Cards Stronger than Cats, 24-17

I daresay it will come as no surprise to you that I begin by tooting my own horn.

On Wednesday, I wrote, “U of L will prevail in a game that will be more competitive than competent.” You can look it up.

Frankly it was a confident prediction. As I lumbered out of Papa J’s last week after the Cards lost to FIU, the feeling that Louisville would beat UK came over me like a warm glow. (Okay, it wasn’t exactly that poetic, but it was a palpable feeling.) Given the state of Cardinal football, losing to FIU didn’t seem that damnable. The Floridians, while not SEC quality, are a better than average team. (Yesterday they conquered Central Florida to go 3-0. And UK isn’t SEC quality either.)

The Cards, despite the L, improved significantly over the previous week’s performance against Murray State. Charlie Strong and his staff are a driven gang. They have the will to succeed.

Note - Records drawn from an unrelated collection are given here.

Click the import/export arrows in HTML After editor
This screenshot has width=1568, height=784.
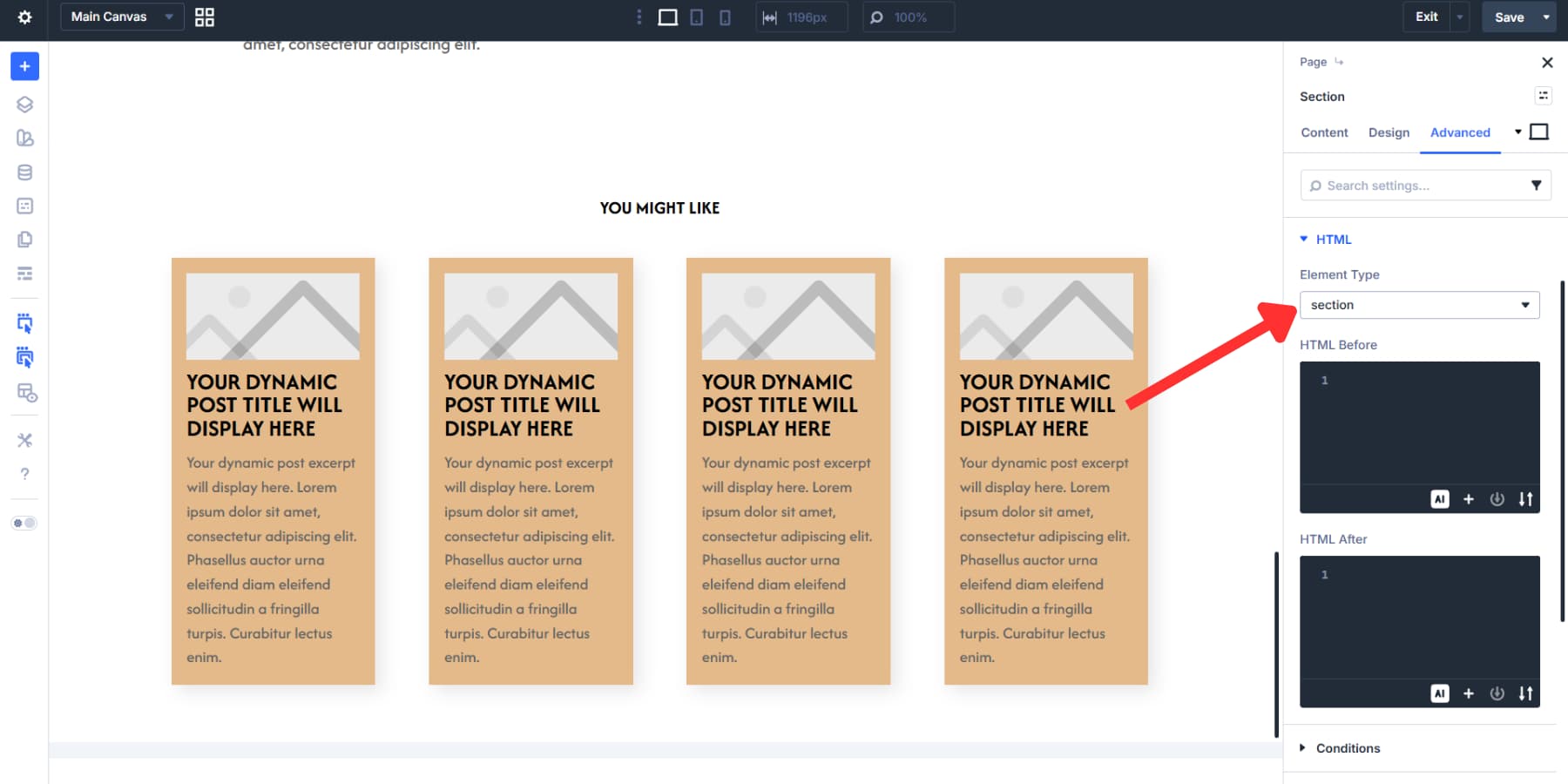(x=1526, y=693)
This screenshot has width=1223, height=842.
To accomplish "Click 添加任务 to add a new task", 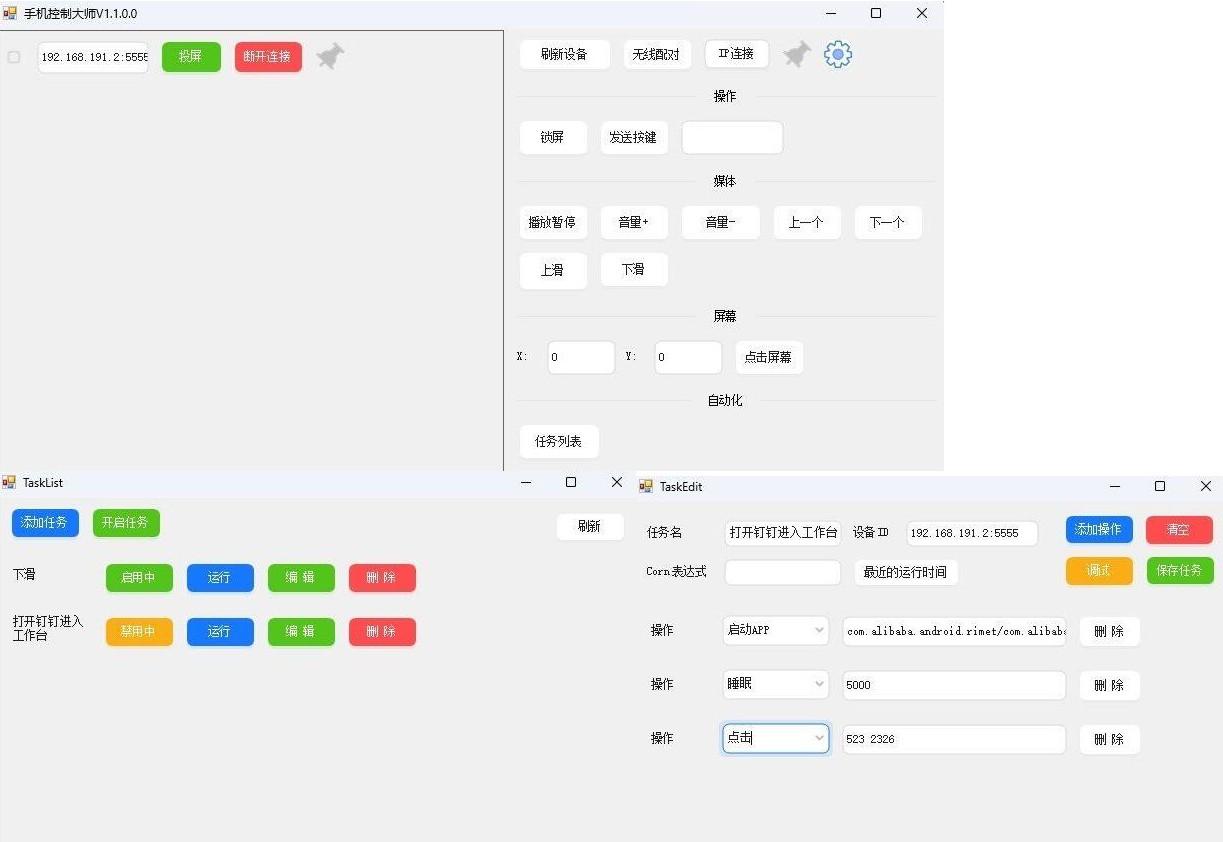I will [x=45, y=522].
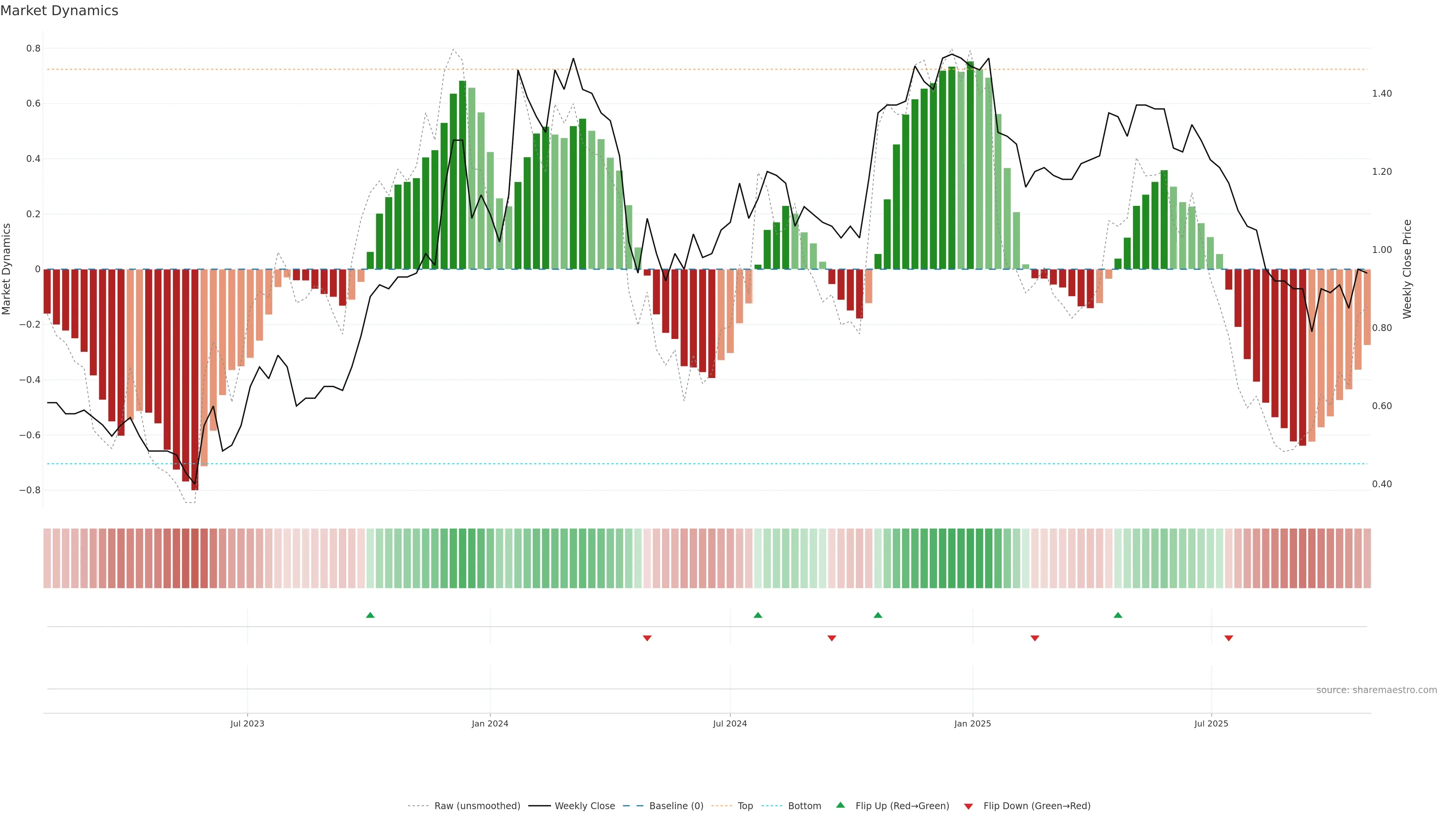Toggle the Baseline (0) legend entry
This screenshot has width=1456, height=819.
pos(676,806)
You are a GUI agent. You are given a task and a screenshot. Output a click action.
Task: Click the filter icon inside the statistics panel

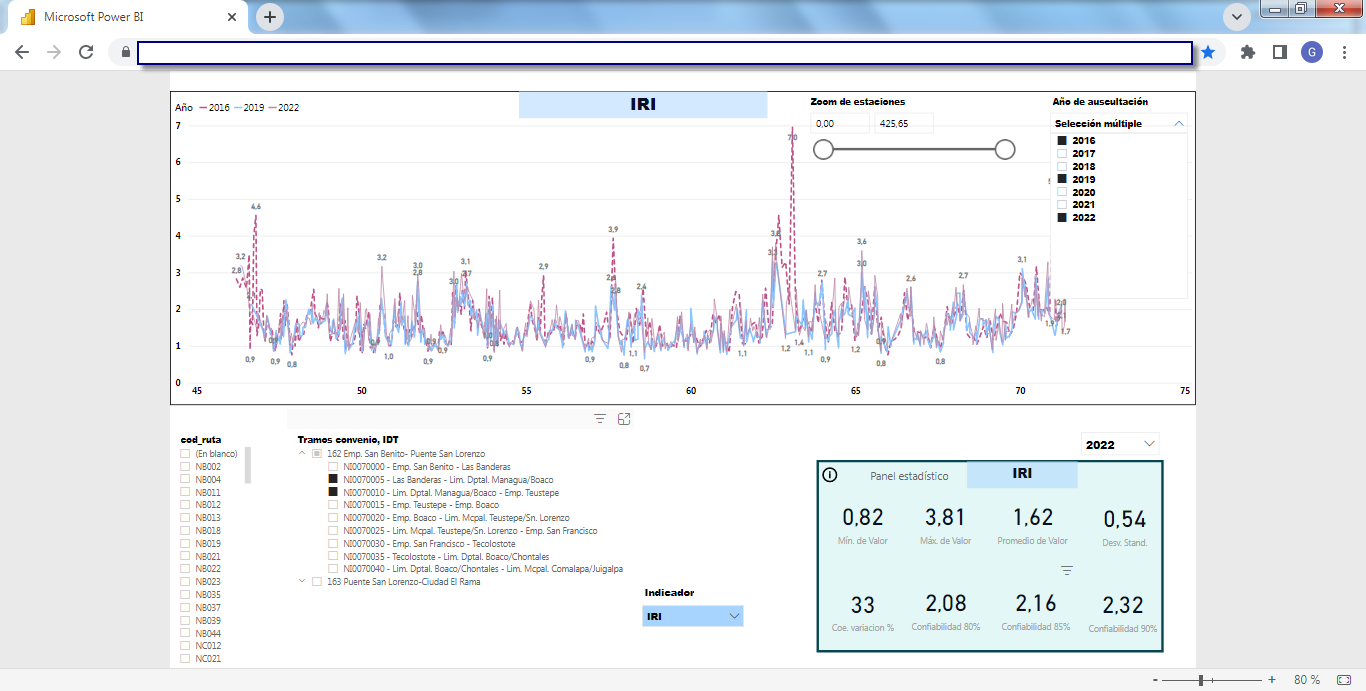(1067, 570)
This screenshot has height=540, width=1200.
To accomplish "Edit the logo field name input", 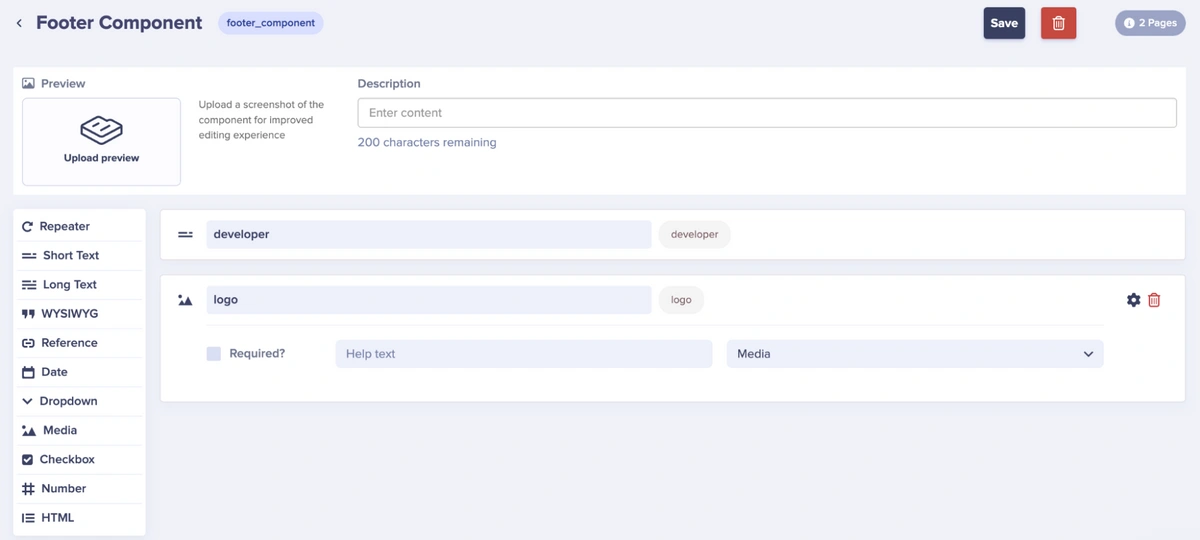I will [428, 300].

Down Lexington way, I’m not so sure. I’m rooting for Joker Phillips. But, to be honest, he displayed little as offensive coordinator, and even less as head coach, to show that’s he’s up to the Herculean task of making UK a viable football power. While they were 2-0 before last night, they looked worse than U of L, and against a much weaker second game opponent.

* * * * *

The game certainly was indeed more competitive than competent. Not that it took inordinate perception beforehand to figure that’s how it would play out.

UK rushed 32 times for a grand total of 35 yards. That’s Atherton H.S. territory, football fans. As battered as U of L’s offensive line has been, UK’s is worse. They couldn’t open holes. They six sacks.

Kentucky couldn’t close on too many drives in the first half. They seemed to dominate the first quarter, yet trailed 3-7 when it ended.

Louisville was far from perfect in victory. They were penalized 83 yards. Several of the infractions could have cost them the game. Roughing flags against Dexter Heyman and William Savoy were especially needless. False starts by Hector Hernandez showed he’s still got much room for improvement. A hand to the face penalty on Adrian Bushell on UK’s last drive. Hakeem Smith’s interference in the end zone, giving UK new life on its last scoring drive.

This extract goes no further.